Data sampling and ITSC
Data-sampling is the most direct approach for class imbalance identification, it changes the original distribution of the raw dataset. Data sampling also has drawbacks such as over-fitting, useful information discarding and time-consumptioning. Several data samplers were combined and investigated with temporal CNN. As [5] claimed, over-sampling does not necessarily lead to over-fitting of CNNs. However, the best sampler could not be determined definitively in this paper (see Tables 4–6).

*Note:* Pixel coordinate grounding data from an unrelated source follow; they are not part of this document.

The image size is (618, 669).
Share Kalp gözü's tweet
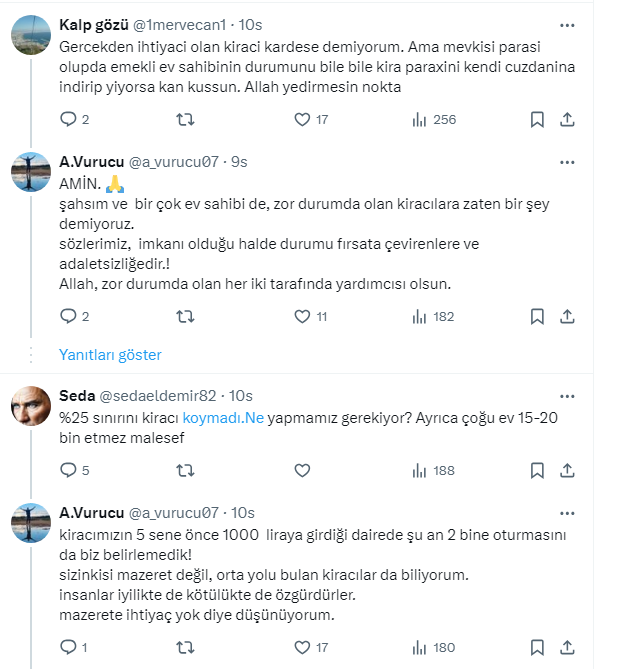(567, 120)
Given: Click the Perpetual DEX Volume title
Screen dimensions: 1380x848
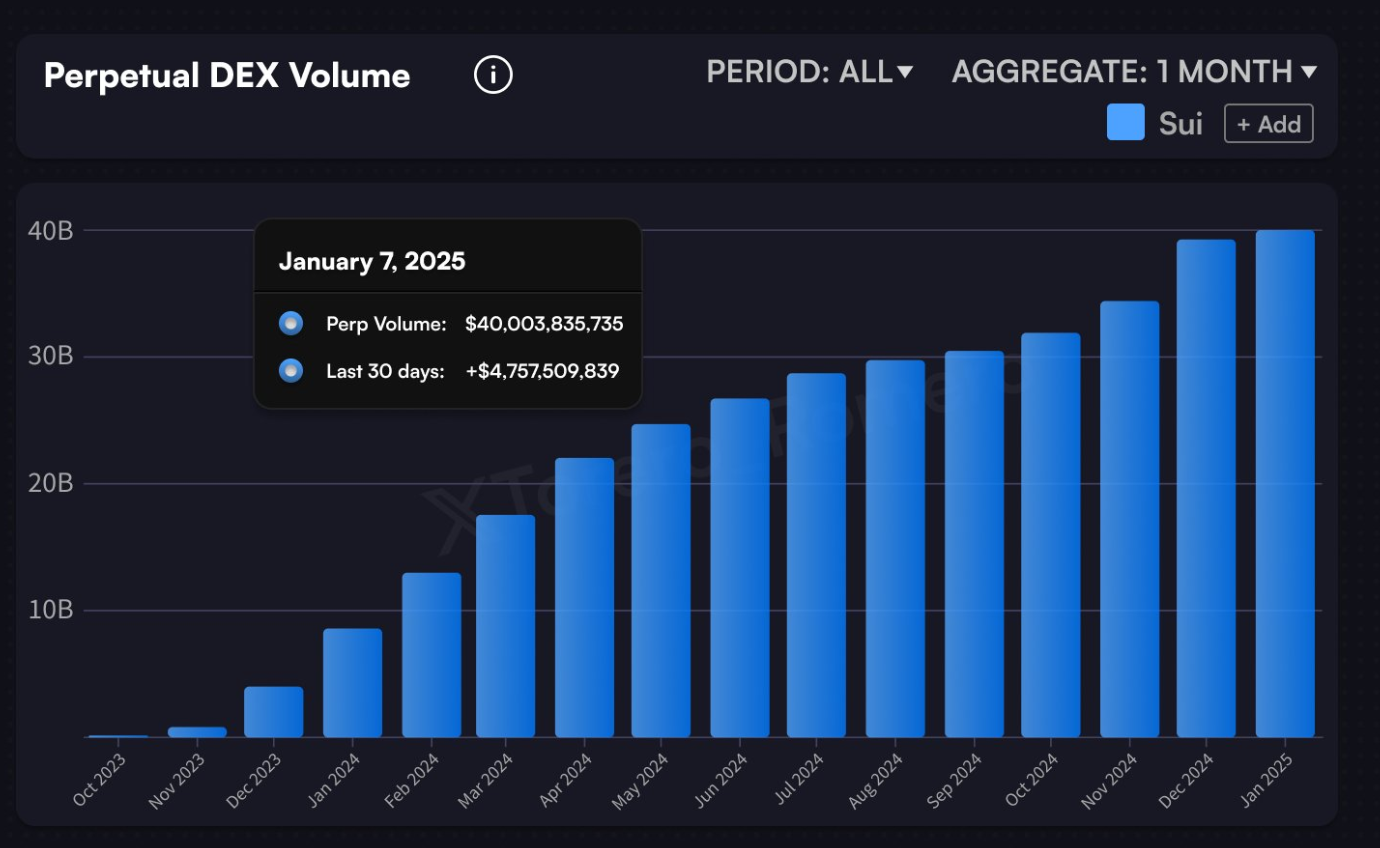Looking at the screenshot, I should click(225, 74).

Previous ITSC methods like over-sampling SVM [6] and combined sampling with bagging [31] were tested in this paper, resulting in outstanding performance on univariate time series datasets. Unfortunately, when facing large volume multi-variate time series, the methods did not work. Our novel method, however, avoided the drawbacks of data-sampling and was able to cope with large volume, high dimensional, imbalanced time series datasets.
Cost-sensitive strategy
This paper proposed a cost-sensitive method to improve CNN based networks. [36, 25] did similar works, applying CNNs for imbalanced classification. However, our approach deacribed above was novel. Previous research only considered the overall imbalanced ratio of the training set; while in this paper, the local performance was taken into account for updating the designed cost matrix.
Limit and future work
Limitation of this work include a lack of multi-classification considerations. Only the binary ITSC cases were analyzed. In [34], the authors segmented the time series into bins using time stamp information and converted time series regression tasks to ITSC tasks. Random under-sampling was applied in combining with SMOTE over-sampling. The authors offered the idea which inspired us on time series regression issues in the future work.
Conclusion
In this paper, we proposed an adaptive cost-sensitive learning strategy in order to adress the ITSC issue. Convolutional neural networks were converted to cost-sensitive algorithms. Tested on five public UCR datasets CS-CNN achieved convinving performance. It also putperformed a series of existing data samplers, as well as a traditional ITSC method. The approach was extended to other three CNN-based networks and compared to the two ITSC methods on a real-life large volume dataset. The cost-sensitive networks were superior to the other methods and the CS-ResNet performed best. The modified networks can address the large volume ITSC tasks effectively.